Extracted records

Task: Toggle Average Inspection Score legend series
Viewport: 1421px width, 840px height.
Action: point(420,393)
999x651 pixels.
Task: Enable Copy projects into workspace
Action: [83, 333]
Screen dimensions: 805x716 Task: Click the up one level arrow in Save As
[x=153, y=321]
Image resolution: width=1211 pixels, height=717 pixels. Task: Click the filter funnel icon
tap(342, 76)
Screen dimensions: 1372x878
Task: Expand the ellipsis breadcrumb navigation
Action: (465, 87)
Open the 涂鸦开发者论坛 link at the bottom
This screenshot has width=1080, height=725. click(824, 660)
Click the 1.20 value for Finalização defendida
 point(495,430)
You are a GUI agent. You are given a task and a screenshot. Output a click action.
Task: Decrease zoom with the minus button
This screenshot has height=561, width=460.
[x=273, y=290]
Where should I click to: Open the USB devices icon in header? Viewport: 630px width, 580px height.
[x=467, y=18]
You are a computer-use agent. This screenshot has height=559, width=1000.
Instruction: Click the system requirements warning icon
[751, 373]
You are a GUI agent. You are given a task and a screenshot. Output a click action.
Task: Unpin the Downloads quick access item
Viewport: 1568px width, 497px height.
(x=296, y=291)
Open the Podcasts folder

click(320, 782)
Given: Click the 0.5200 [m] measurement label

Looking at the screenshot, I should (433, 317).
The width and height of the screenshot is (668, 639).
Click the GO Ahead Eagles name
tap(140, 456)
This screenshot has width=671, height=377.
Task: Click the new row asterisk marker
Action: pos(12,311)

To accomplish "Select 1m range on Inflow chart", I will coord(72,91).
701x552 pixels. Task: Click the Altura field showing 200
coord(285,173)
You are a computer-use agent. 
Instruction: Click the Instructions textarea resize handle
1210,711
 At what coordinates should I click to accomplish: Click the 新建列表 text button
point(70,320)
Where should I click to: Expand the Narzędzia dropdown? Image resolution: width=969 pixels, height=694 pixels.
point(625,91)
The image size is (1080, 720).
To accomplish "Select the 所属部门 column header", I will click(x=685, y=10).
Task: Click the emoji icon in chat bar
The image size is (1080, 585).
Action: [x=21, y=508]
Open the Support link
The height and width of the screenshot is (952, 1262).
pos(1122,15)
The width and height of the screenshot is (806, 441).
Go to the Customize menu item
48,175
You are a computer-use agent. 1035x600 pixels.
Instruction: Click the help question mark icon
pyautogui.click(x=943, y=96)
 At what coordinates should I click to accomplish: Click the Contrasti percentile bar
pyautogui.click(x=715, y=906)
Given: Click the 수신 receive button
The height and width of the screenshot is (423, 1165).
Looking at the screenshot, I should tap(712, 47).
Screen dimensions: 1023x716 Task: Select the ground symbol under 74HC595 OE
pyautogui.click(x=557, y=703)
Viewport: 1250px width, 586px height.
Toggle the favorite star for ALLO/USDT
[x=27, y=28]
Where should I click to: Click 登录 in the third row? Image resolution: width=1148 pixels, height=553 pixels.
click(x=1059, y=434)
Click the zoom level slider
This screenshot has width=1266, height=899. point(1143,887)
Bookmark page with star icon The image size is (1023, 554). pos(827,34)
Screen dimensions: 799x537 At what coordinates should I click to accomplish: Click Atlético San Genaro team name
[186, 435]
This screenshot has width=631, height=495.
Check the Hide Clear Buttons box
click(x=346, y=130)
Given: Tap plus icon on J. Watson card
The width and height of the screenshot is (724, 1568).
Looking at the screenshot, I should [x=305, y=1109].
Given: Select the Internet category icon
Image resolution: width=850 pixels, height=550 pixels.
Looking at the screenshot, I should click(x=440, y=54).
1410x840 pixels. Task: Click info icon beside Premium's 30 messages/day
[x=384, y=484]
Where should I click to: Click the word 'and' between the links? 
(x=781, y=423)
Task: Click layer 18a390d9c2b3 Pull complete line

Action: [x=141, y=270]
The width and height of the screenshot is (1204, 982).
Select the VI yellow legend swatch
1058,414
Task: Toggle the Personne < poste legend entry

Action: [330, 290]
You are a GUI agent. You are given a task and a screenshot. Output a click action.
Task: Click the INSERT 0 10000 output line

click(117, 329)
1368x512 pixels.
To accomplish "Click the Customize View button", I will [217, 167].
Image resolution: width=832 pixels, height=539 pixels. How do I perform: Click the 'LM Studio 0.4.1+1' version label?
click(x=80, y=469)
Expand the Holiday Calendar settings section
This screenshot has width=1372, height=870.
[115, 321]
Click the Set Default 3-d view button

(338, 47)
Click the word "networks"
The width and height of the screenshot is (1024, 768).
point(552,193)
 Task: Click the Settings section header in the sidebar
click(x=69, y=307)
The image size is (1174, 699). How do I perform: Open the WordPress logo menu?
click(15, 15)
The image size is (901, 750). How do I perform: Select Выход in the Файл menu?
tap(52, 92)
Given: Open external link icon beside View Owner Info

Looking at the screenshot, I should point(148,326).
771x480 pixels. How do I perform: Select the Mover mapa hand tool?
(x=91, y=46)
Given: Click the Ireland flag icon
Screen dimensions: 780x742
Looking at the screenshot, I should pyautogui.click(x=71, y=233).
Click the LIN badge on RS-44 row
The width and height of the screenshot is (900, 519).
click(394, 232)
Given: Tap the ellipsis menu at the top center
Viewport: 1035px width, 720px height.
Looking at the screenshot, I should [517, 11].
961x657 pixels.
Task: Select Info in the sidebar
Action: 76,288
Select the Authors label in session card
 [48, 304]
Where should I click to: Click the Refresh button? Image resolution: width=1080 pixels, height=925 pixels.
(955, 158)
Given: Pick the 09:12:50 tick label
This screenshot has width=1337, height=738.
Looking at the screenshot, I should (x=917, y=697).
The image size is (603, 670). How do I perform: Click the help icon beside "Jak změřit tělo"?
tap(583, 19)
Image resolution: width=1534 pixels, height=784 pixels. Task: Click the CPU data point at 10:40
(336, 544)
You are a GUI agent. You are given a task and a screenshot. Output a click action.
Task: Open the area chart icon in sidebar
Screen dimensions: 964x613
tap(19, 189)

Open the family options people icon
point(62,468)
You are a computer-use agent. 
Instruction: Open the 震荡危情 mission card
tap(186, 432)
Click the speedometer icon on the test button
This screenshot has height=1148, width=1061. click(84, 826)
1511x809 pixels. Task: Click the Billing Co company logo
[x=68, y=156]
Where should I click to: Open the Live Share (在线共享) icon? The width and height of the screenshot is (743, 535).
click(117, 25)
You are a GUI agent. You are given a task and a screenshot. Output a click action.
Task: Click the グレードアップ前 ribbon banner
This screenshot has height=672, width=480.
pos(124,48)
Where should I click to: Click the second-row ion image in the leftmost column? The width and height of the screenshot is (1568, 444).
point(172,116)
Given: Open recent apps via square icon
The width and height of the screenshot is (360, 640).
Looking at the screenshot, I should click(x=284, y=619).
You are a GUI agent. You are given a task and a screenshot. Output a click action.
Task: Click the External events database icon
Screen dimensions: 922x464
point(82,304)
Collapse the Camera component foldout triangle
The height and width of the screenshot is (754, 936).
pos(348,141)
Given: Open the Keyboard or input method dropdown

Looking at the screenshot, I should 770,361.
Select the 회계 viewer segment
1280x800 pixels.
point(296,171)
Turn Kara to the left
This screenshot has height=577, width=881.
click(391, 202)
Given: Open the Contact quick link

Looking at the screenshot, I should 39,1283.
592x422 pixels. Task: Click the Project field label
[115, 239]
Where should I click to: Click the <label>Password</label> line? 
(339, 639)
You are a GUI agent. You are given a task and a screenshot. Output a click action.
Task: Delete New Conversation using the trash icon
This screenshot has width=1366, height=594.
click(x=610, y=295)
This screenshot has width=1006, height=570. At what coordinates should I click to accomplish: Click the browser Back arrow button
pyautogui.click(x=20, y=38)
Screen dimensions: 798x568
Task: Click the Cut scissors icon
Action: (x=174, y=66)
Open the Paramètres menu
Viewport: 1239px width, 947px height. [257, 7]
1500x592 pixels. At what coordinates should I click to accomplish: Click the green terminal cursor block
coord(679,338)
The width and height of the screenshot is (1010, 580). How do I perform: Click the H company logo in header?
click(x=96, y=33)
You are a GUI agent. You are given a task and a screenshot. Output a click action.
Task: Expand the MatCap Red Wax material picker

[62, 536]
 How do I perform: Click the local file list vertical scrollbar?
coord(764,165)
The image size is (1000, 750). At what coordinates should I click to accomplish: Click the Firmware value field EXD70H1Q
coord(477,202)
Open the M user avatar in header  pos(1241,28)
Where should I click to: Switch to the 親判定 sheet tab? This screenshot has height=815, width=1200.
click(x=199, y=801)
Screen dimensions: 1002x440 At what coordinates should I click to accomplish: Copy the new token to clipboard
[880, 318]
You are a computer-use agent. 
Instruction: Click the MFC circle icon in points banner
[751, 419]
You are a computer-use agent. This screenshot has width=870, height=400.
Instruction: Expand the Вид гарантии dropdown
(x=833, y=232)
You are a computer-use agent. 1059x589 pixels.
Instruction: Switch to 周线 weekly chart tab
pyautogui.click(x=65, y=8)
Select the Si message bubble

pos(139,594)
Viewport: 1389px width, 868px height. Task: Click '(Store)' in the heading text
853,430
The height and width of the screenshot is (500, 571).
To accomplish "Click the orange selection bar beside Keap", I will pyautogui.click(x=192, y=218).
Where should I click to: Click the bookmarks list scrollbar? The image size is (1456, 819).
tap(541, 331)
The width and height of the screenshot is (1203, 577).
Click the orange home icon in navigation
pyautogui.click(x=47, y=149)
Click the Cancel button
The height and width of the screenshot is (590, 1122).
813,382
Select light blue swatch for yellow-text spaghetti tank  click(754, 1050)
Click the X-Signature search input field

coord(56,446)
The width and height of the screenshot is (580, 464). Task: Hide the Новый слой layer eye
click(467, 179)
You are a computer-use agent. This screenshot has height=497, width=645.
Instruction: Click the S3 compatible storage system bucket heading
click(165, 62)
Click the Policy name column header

= BRIEF =
Go through the lines above and copy any that contain "computer".

= THE ANSWER =
You are a computer-use agent. This screenshot has height=559, width=1000.
You are a computer-use agent. 
You are a computer-use agent. 1035x600 pixels.
You are a computer-use agent. 
You are a computer-use agent. 
You are a computer-use agent. This screenshot has width=870, height=400.
You are a computer-use agent. 1059x589 pixels.
You are a computer-use agent. This screenshot has height=497, width=645.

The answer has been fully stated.